→ **Text**:
# # #
5. It is well settled that for rejection of the plaint under Order VII Rule 11 CPC only the averments in the plaint and the documents filed by the plaintiff can be looked into. Further if it is mixed question of facts and law it is a triable issue, the plaint cannot be rejected on the application under Order VII Rule 11 CPC and the question of limitation has to be decided as an issue during trial after the parties have led the evidence.
6. In the present case what forbids me from allowing this application of defendant No.1 is that even assuming there is merit in the contention of the learned counsel for the defendant No.1 qua plaintiff No.1, however in the application there is no knowledge of fraud and forgery attributed to plaintiff No.2. The entire thrust is on the knowledge of the plaintiff No.1 qua forgery and fabrication, thus the suit being beyond the period of limitation. None of the documents mentioned or averments made in the application relate to plaintiff No.2. The plaint and the documents which are only to be looked into at this stage clearly state that the cause of action further arose when plaintiff No.2 appeared through the counsel and time was granted to file the written statement in CS(OS) 1688/2006 before this Court and thereafter from 25th September, 2006 to 9th October, 2006 when the plaintiffs made thorough investigation as to how fraud and cheating had been committed by forging and fabricating the GPA as well as sale deed besides other documents. It is further stated in Para 14 of the plaint that it is only after 25 th September, 2006 that the plaintiff No.2 and her husband took steps and enquired as to how the documents have been forged and fabricated and in the meantime the plaintiff No.2 along with her husband appeared through the advocate and requested time for filing written statement vide order dated 4 th October, 2006 and this Court granted four weeks time to file written statement. The plaintiff No.2 and her husband continued to investigate the matter and were able to ascertain the factual position as to how fraud had been played and documents fabricated. Thereafter, plaintiff No.2 filed her detailed written statement dated 14th November, 2006 in CS(OS) 1688/2006 and in the meantime on 10th October, 2006 a legal notice was served on the defendants by the plaintiffs mentioning therein the facts and circumstances so as to show that the defendants entered into a conspiracy and in connivance with each other forged and fabricated the GPA of four pages, sale deed, letters, receipts etc. to grab property of the plaintiffs. Thus, the suit is well within the period of limitation of three years from the date of knowledge to the plaintiff No.2 as per the plaint.
7. In D. Ramachandran Vs. R.V. Janakiraman AIR 199.SC 112.their Lordships held that it is elementary that under Order VII Rule 11 CPC the Court cannot dissect the pleadings into several parts and consider whether each one of them discloses a cause of action. Under the Rule there cannot be a partial rejection of the plaint or petition. Thus, even if the contentions of the learned counsel for the defendant No.1 may merit consideration qua plaintiff No.1 the same find no merit qua plaintiff No.2. Since the suit cannot be rejected piecemeal the present application is liable to be dismissed on this count with liberty to the defendant to raise the plea of limitation this as an issue for adjudication and in case it is found that qua the plaintiff No.1 or even plaintiff No.2 the plaint is beyond the period of limitation, the same would be dismissed eventually. Similar view was taken by this Court in Sunil Wadhwan and Ors. Vs. Perfect Drug Limited 2007 (99) DRJ 497.
# # #
[Stored items]
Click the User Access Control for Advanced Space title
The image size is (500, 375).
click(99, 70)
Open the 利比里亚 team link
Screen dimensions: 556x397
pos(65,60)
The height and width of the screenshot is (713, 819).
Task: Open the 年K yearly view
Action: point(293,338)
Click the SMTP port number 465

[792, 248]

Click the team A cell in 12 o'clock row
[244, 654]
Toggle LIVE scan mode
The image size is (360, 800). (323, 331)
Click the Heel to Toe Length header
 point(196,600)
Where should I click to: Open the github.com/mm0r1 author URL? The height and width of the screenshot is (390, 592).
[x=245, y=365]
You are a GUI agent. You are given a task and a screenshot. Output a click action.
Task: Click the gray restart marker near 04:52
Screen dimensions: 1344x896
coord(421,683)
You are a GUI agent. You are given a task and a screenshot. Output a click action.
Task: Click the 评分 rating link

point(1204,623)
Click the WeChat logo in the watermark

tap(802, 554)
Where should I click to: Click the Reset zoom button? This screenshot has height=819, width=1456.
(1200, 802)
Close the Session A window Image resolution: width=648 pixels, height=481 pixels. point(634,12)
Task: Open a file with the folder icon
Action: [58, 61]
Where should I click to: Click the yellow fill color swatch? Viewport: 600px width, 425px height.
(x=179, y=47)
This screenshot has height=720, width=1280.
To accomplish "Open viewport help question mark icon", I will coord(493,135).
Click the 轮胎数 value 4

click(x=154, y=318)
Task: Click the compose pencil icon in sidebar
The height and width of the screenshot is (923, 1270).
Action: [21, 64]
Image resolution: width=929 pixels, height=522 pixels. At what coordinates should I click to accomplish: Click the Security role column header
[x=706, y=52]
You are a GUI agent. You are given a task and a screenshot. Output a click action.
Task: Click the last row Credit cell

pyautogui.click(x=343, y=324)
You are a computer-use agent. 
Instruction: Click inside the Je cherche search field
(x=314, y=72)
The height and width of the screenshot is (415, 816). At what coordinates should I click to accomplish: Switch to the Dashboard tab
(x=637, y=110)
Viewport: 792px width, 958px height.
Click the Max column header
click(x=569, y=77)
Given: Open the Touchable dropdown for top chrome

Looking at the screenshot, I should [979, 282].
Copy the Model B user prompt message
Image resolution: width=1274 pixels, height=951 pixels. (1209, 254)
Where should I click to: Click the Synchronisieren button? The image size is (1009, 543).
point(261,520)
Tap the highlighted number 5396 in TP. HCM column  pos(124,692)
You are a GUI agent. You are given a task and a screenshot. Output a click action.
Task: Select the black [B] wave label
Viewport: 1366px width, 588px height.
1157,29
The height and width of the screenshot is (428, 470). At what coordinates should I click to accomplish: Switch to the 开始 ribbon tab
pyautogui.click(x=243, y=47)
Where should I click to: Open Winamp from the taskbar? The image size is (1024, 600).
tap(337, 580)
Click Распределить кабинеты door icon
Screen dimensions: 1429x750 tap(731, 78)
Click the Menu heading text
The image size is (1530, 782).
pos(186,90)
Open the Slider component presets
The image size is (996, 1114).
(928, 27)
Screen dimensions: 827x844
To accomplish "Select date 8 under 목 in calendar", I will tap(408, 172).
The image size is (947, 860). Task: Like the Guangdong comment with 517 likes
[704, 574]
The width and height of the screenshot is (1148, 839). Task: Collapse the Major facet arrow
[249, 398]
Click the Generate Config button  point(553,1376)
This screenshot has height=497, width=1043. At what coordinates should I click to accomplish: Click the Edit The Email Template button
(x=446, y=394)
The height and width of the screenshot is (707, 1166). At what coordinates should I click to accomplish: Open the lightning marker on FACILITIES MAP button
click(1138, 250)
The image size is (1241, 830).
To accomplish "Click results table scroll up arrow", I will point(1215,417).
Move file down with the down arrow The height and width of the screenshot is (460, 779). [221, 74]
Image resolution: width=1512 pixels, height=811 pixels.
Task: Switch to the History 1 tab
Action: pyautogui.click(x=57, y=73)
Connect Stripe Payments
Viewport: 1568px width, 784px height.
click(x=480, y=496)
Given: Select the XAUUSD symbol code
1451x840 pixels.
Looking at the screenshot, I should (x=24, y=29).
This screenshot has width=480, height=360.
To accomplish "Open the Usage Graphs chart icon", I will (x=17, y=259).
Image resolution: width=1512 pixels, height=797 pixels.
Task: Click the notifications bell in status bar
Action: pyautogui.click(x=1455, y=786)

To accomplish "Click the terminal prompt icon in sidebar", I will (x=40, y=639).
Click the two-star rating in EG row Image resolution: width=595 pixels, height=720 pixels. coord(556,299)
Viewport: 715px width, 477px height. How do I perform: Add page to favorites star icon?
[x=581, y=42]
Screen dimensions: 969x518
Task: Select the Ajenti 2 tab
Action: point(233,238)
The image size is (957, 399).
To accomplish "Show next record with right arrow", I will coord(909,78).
# # #
→ **Study questions**:
A) According to the judgment, why is the application of defendant No.1 dismissed even though its contentions may merit consideration as to plaintiff No.1? Answer in one to three sentences.
B) Update everything in the judgment from "5. It is well" down to "led the evidence.", putting "matter for trial" in place of "triable issue".
Rely only on the judgment for what comes next.

→ **Set of answers**:
A) The application attributes no knowledge of fraud and forgery to plaintiff No.2, so its contentions find no merit as to her. Under Order VII Rule 11 CPC a plaint cannot be partially rejected or rejected piecemeal. The application therefore fails, and the defendant remains free to raise limitation as an issue at trial.

B)
5. It is well settled that for rejection of the plaint under Order VII Rule 11 CPC only the averments in the plaint and the documents filed by the plaintiff can be looked into. Further if it is mixed question of facts and law it is a matter for trial, the plaint cannot be rejected on the application under Order VII Rule 11 CPC and the question of limitation has to be decided as an issue during trial after the parties have led the evidence.